● **WHAT IS NEEDED**
Look for the line that has "Instruction: Sort Max. Fee ascending arrow" in the material below; please repeat it and every line after it, exactly, up to and including the line that has "Screen dimensions: 1037x607", and nothing else.

● **GIVEN RECORDS**

★ ★ ★ ★ ★ ★ ★

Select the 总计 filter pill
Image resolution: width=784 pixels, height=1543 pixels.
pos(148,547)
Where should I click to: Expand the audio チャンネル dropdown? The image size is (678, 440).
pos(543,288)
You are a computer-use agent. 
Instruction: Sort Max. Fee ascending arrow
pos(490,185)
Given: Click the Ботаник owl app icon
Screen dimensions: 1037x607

★ ★ ★ ★ ★ ★ ★

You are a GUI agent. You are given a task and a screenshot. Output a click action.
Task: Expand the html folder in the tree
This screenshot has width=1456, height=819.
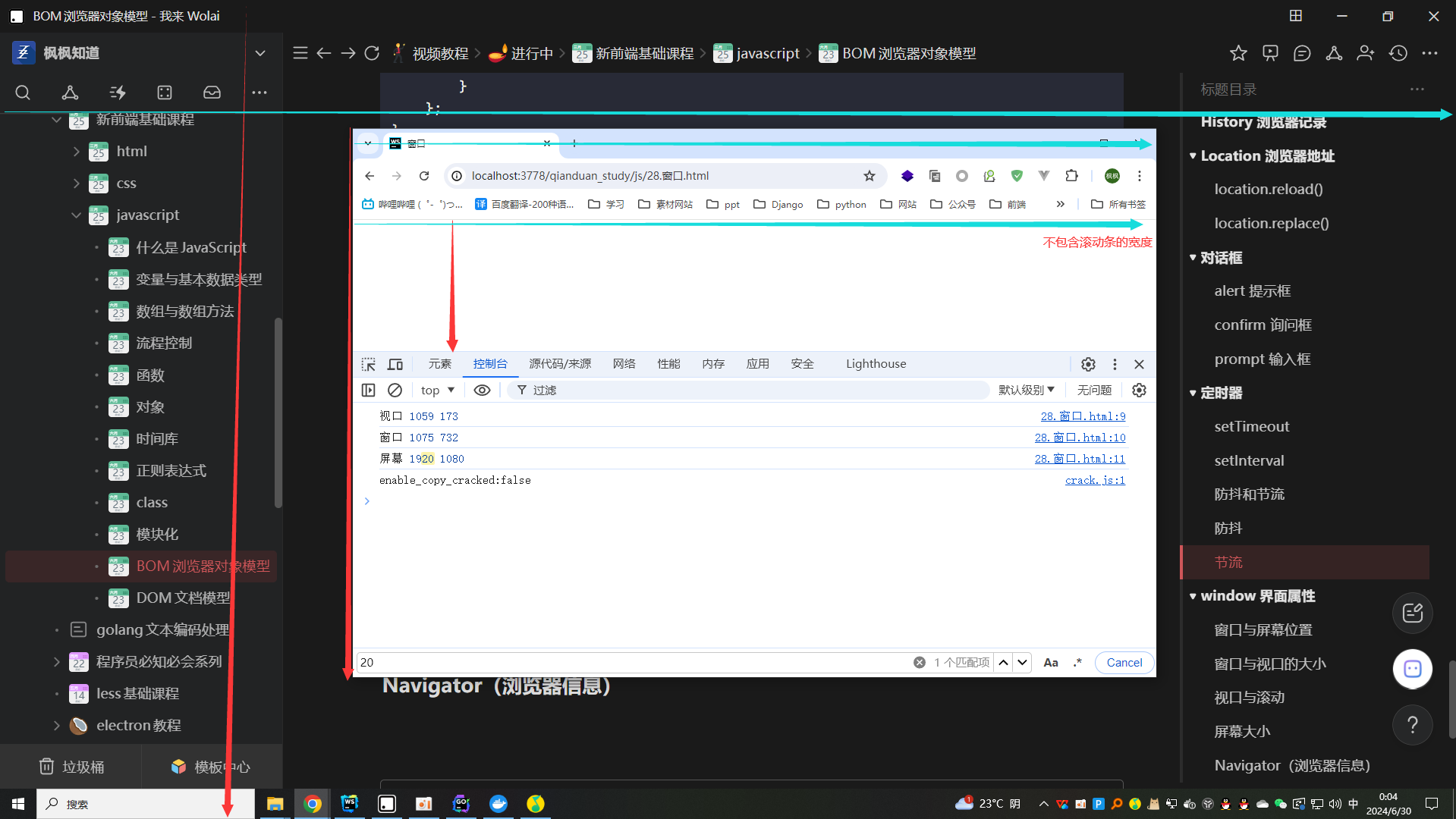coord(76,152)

★ ★ ★ ★ ★ ★ ★

● **ANSWER FOR THIS EXERCISE**
Instruction: Sort Max. Fee ascending arrow
pos(490,185)
Given: Click the Ботаник owl app icon
Screen dimensions: 1037x607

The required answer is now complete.